WORK INSTRUCTIONS: Repeat exactly every line that comes at or after the line containing "Instruction: Favorite the", through the end of the entries below.

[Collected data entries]
***

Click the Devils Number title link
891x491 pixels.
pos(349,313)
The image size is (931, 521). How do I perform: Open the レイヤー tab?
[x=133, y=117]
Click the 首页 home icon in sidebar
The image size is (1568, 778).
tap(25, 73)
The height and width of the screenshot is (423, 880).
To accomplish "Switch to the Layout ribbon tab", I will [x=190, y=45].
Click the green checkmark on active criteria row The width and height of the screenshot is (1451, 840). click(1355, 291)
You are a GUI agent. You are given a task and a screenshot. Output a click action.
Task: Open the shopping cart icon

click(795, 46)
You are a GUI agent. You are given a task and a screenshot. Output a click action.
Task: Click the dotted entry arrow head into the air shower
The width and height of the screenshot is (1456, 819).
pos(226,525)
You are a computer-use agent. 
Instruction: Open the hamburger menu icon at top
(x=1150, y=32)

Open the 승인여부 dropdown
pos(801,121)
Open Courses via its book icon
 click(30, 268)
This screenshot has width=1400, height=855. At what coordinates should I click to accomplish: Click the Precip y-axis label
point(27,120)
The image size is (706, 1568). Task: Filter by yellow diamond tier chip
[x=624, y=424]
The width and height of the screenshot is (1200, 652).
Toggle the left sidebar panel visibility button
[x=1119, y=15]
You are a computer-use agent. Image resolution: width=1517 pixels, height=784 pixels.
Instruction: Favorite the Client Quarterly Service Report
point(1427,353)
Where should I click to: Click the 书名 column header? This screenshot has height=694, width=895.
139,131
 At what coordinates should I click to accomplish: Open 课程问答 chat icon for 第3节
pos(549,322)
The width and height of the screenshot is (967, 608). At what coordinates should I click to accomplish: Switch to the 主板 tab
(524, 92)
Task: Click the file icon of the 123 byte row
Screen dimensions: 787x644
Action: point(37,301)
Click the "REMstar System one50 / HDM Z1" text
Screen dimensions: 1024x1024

***

SOLUTION TO THIS TASK:
Instruction: Favorite the Client Quarterly Service Report
point(1427,353)
Where should I click to: Click the 书名 column header? This screenshot has height=694, width=895.
139,131
 At what coordinates should I click to accomplish: Open 课程问答 chat icon for 第3节
pos(549,322)
The width and height of the screenshot is (967, 608). At what coordinates should I click to accomplish: Switch to the 主板 tab
(524, 92)
Task: Click the file icon of the 123 byte row
Screen dimensions: 787x644
Action: point(37,301)
Click the "REMstar System one50 / HDM Z1" text
Screen dimensions: 1024x1024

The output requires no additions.